Having lived and worked with different nationalities, I’ve concluded that while people are different, how we make up our minds is not at all that different. Our biases, comfort zones and assumptions would explain why we make up our minds the way we do. And that observation has been reinforced by the last ten years where I've lived and worked with my Eastern European friends. I anticipated that while they would not readily embrace the unfamiliar, they’d eventually come around to understand and accept things that were once foreign. The key was that there was a commonality in the way we both viewed their future: to attain a certain degree of sustainable success in the business they had chosen. And the leadership of the organization was their biggest inspiration. If Deng Xiaoping could lead a billion Chinese to embrace things that were once foreign, my friends in a once small enterprise in the middle of nowhere in Bulgaria could do it.

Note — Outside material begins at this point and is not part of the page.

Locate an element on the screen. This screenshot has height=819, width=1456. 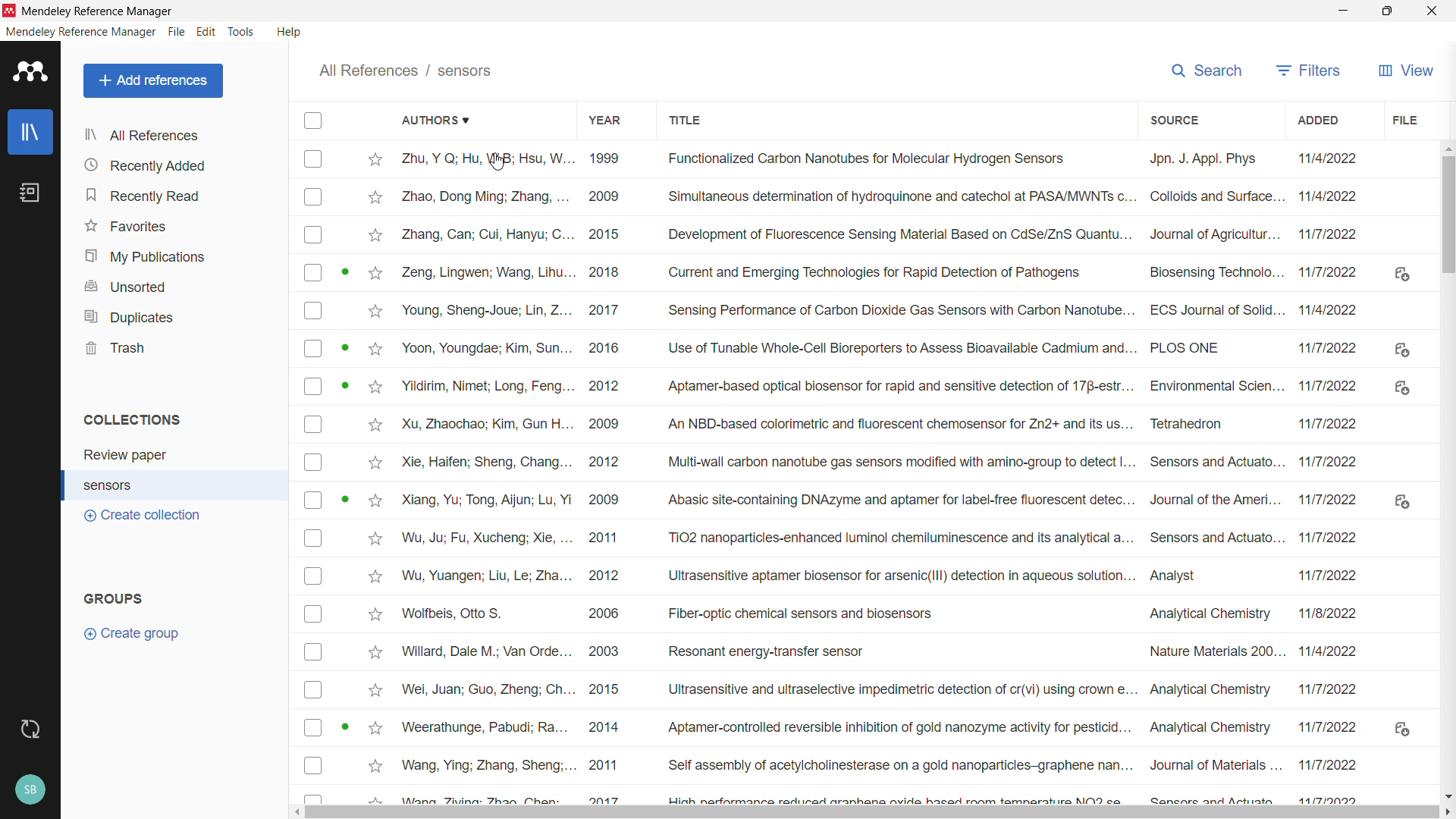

Very early in our association, they’d pump me for "the rules of free enterprise.” But instead I would get into discussing principles to keep in mind and lacing them with stories about Western companies and brands familiar to them. And soon the realization came . . . These principles must in fact be the pillars of the organization: vision-driven, transparent, focused and disciplined. But that said, people's biases, comfort zones and assumptions would keep revealing themselves. The good news is given how far the organization has progressed, the more my friends are better able to accept things that were once foreign. Ergo: the best is yet to come for these folks in a nation that was once a Soviet satellite state.

What about PHL, will we find a Deng Xiaoping among 100 million Pinoys? Will he or she be able to lead PHL to challenge our biases, comfort zones and assumptions? Will Francis inspire Juan de la Cruz and/or the PHL church hierarchy to challenge our hierarchical system and structure? It is at the root of the paternalism that we expect from our leaders, and thus together we’ve trampled transparency, pushing Juan de la Cruz to subservience while reinforcing our cacique, tyrannical and corrupt culture – and perpetuating our inward-looking and parochial bias?